▶ Exercício:
Dê continuidade ao texto sobre a relação entre civis e militares no Brasil, começando logo após a última frase apresentada.

O difícil relacionamento entre civis e militares
“Povo unido jamais será vencido”, “Não passarão”, “Ditadura, nunca mais”. Quem nunca ouviu ou gritou estas e outras frases em manifestações políticas? Emocionamo-nos ao escutá-las ou berrá-las, em alto e bom som, em meio a centenas, milhares de manifestantes, que dividem conosco a utopia de um novo mundo. Vemos a vida com otimismo, certos de que seremos vitoriosos. Mas a realidade algumas (muitas?) vezes é diferente. Ela não é completa como sonhávamos e esperávamos. No Brasil e em certos países latino-americanos as conquistas costumam vir com uma sombra fardada. Perigo previsto por Platão na República, sua obra mais importante: os militares são capazes “de alargar a sua perigosa influência a toda área da política”. Daí o receio dos civis.
A relação entre civis e militares brasileiros – nos mostra a História – nunca foi serena. Os armados sempre se viram como herdeiros do quarto Poder, o de moderador, exercido pelo imperador até 1889, quando, num golpe, o Marechal Deodoro da Fonseca declarou a República e exilou para sempre o seu amigo Dom Pedro II. Desde lá os brasileiros vivem o medo de que a quartelada se repita. E ela se repetiu algumas vezes, apesar de os militares serem “servidores públicos comuns e não agentes políticos”, como afirma o procurador Airton Florentino de Barros, em artigo publicado no Conjur – Consultor Jurídico, em 6 de julho de 2020. “A razão é simples. Político armado não governa. Torna reféns os cidadãos.”

▶ Dados apresentados:
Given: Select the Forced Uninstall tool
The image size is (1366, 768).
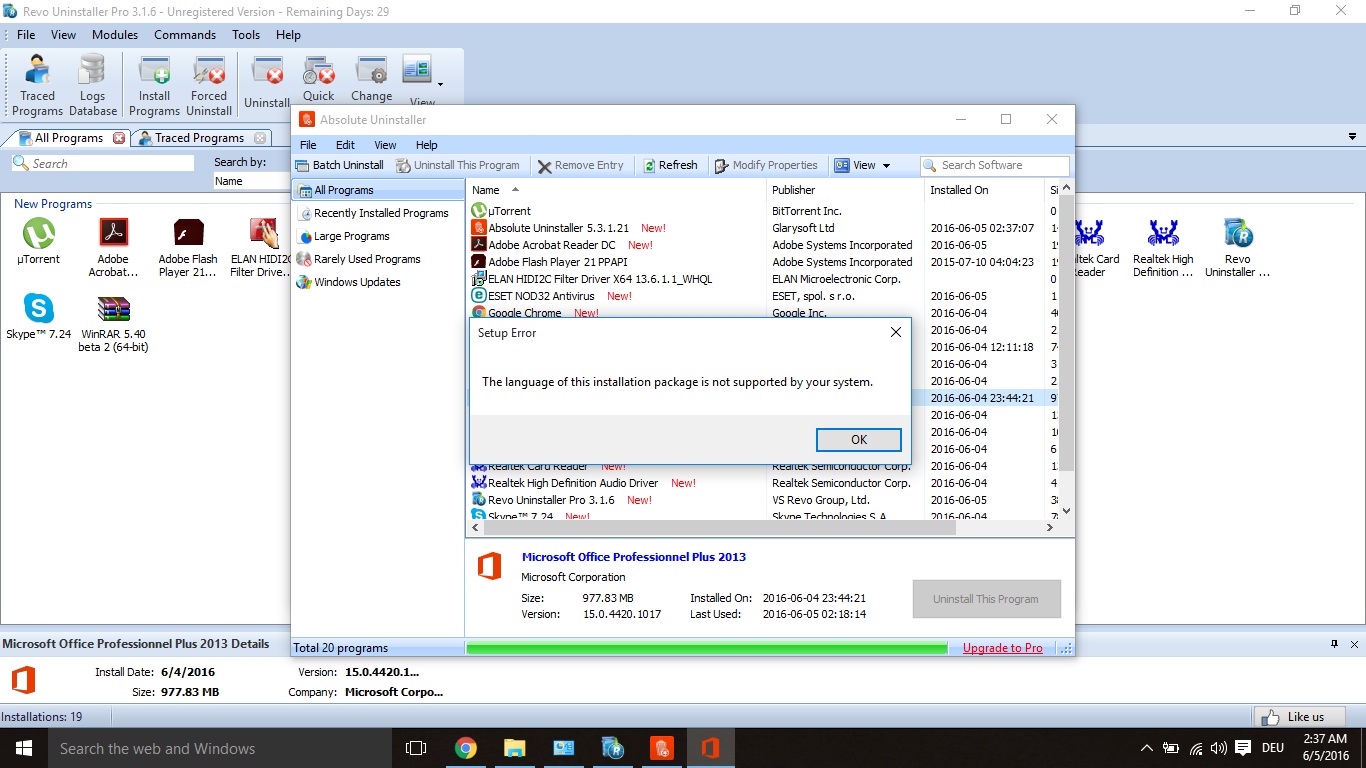Looking at the screenshot, I should (x=209, y=84).
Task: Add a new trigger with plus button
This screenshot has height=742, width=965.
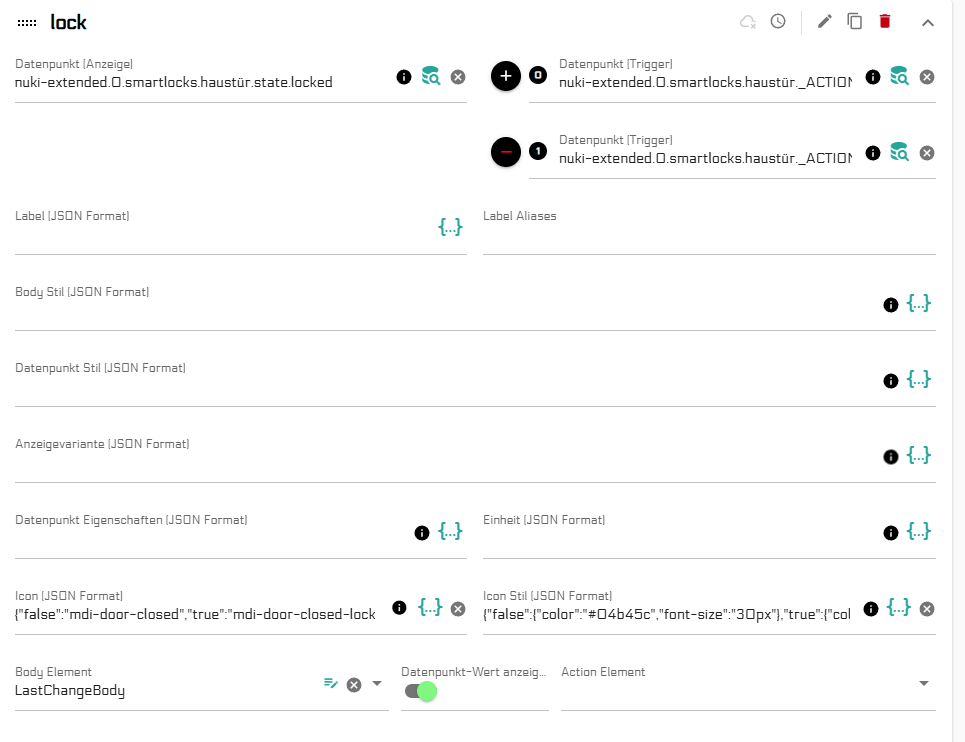Action: (506, 76)
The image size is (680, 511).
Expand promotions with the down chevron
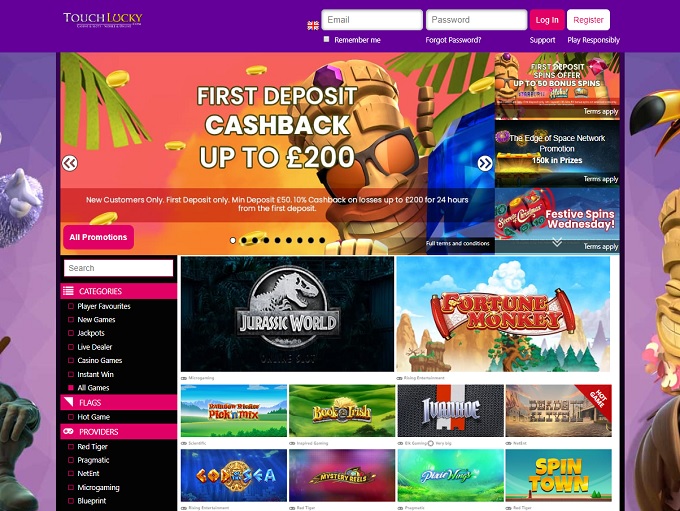click(x=557, y=242)
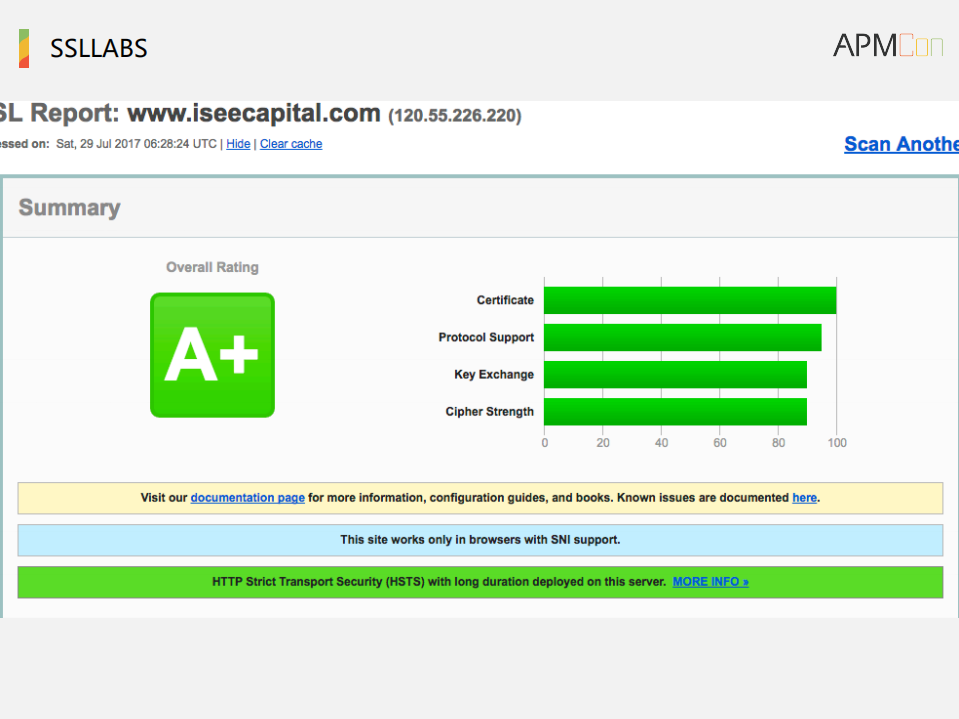Select the SSLLABS text in the header
Image resolution: width=959 pixels, height=719 pixels.
point(98,48)
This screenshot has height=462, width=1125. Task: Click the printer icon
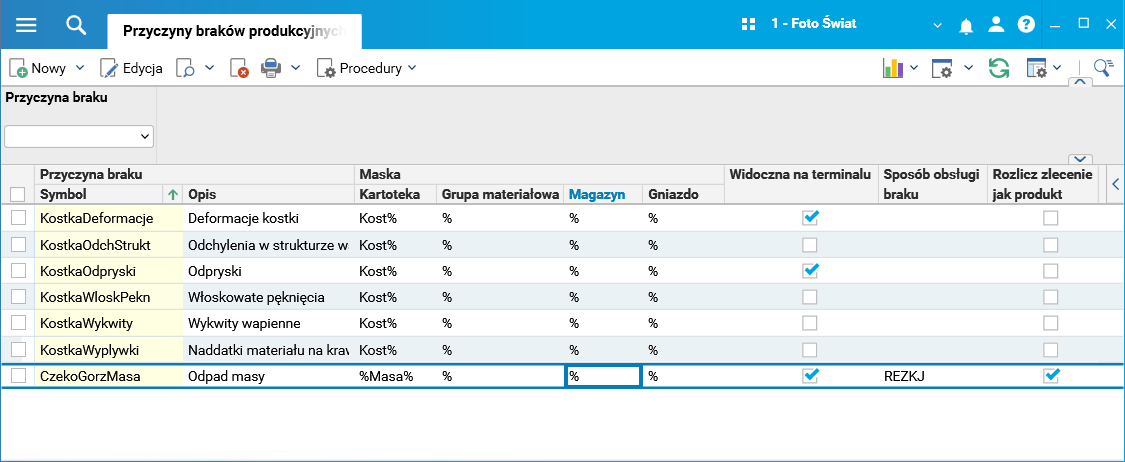[x=272, y=68]
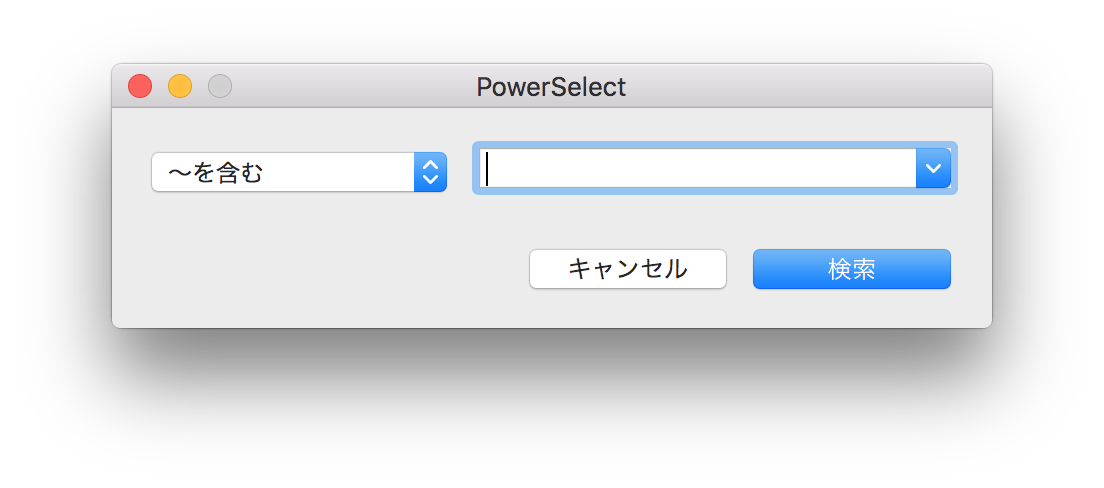
Task: Minimize PowerSelect using the yellow button
Action: [180, 87]

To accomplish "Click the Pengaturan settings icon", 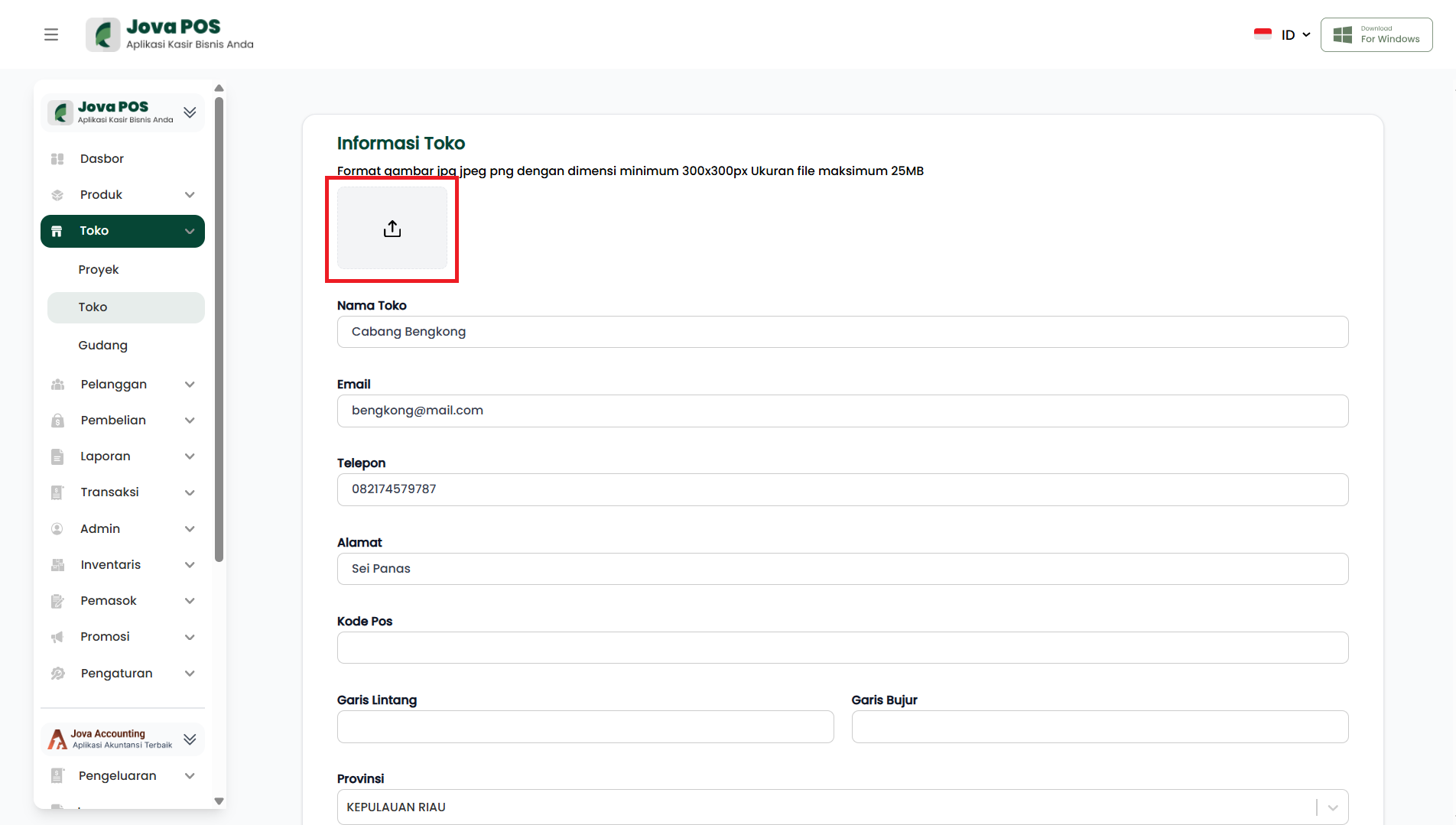I will pos(57,674).
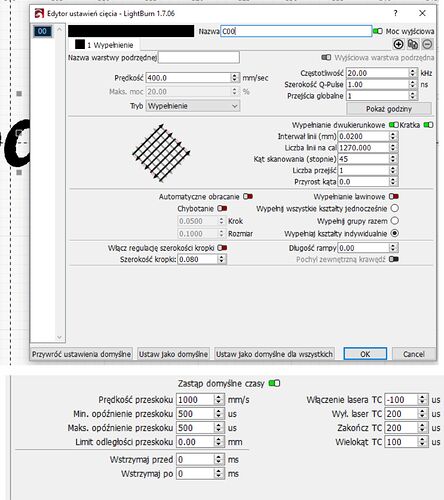Toggle Moc wyjściowa switch
444x500 pixels.
(x=377, y=31)
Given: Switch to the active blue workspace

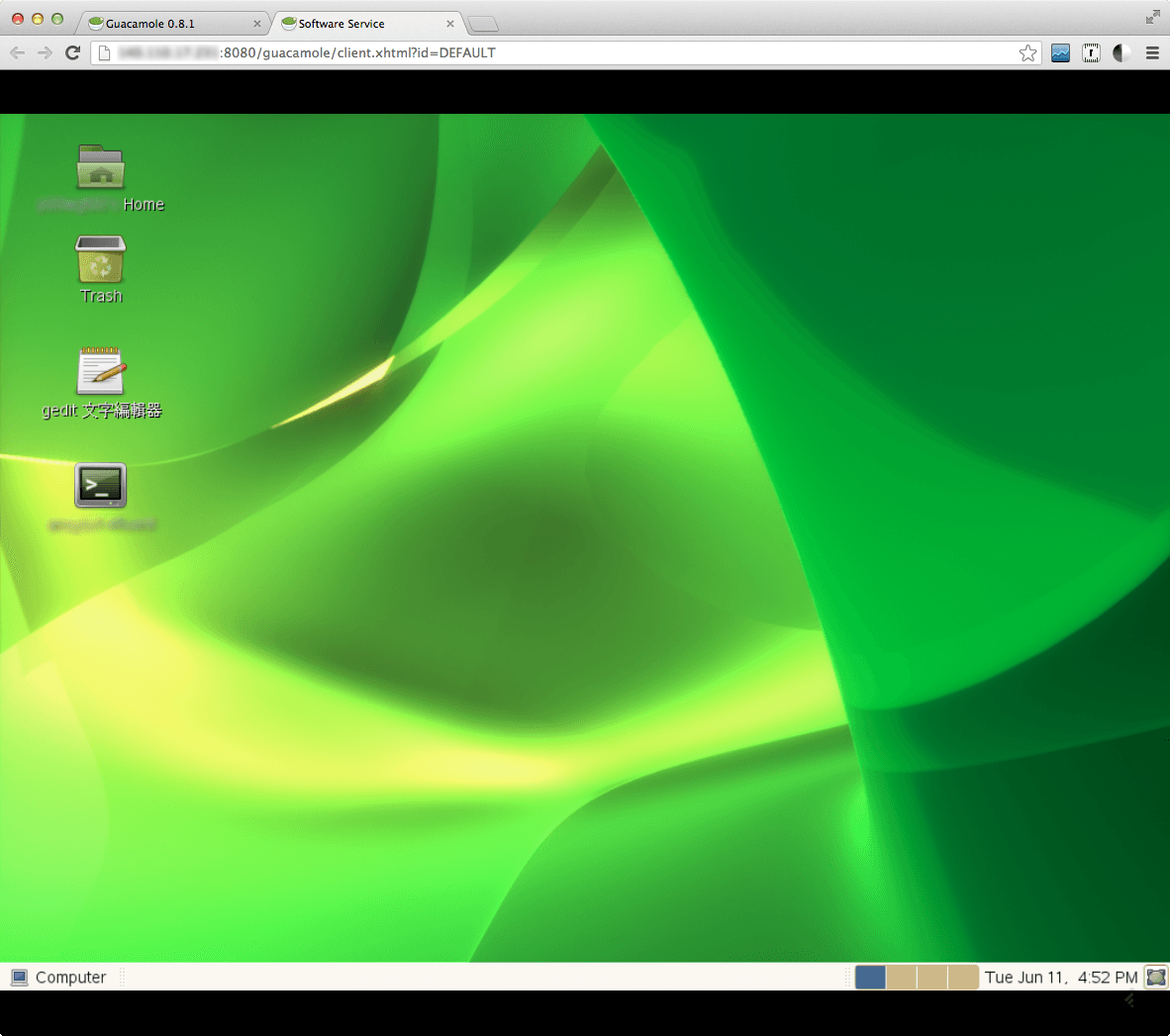Looking at the screenshot, I should pyautogui.click(x=870, y=978).
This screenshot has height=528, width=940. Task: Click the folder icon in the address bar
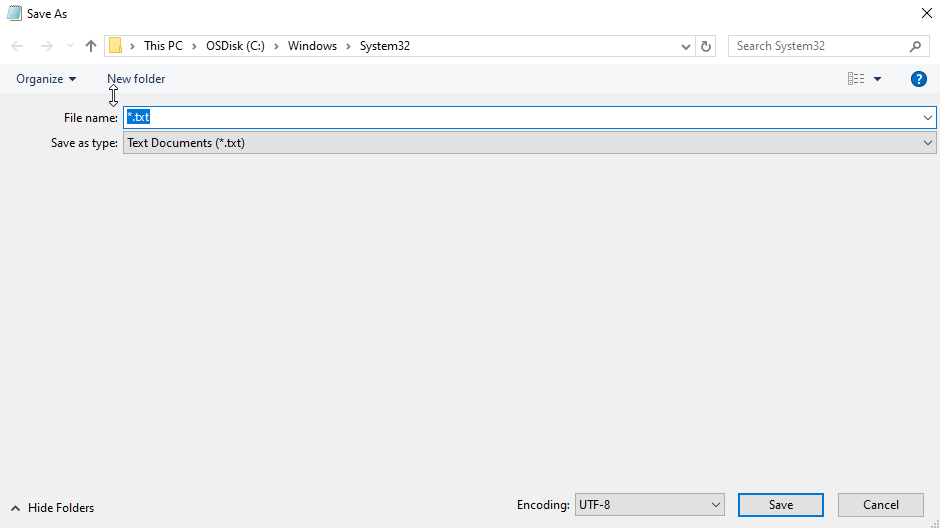(116, 46)
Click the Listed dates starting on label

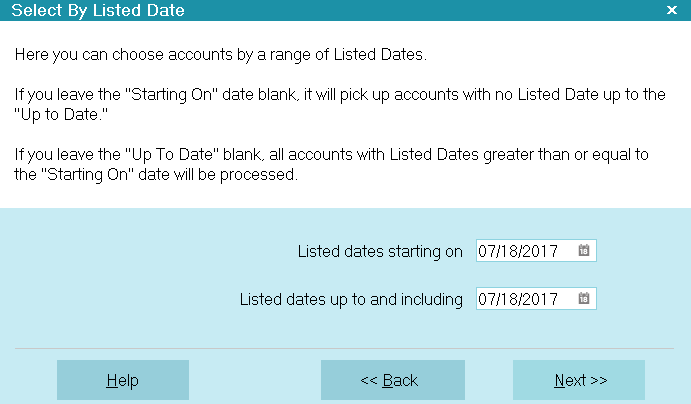click(380, 252)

▶ Resultado da tarefa:
Diversos acadêmicos alertam que para termos uma democracia consolidada é preciso que as Forças Armadas estejam sob o controle do poder civil. No Brasil, esta situação deveria ter ficado clara, quando, em 1985, houve a transição da ditadura para a democracia. No entanto, o maranhense José Sarney, tornado presidente, devido à doença e posterior falecimento do mineiro Tancredo Neves, não teve coragem para colocar um fim nesta sombra verde-oliva.
José Zaverucha, cientista político, autor de Relações Civil-Militares no Primeiro Governo da Transição Brasileira – Uma Democracia Tutelada, diz que, “diante dos altos riscos subjacentes ao processo de transição”, são previstas três situações:
1 – a transição é concluída quando “os civis conseguem controlar, democraticamente, o comportamento político dos militares”, que passam a obedecer aos comandos civis. E são abolidos “os enclaves autoritários dentro do aparelho de Estado”. Algo que o Brasil ainda não conseguiu.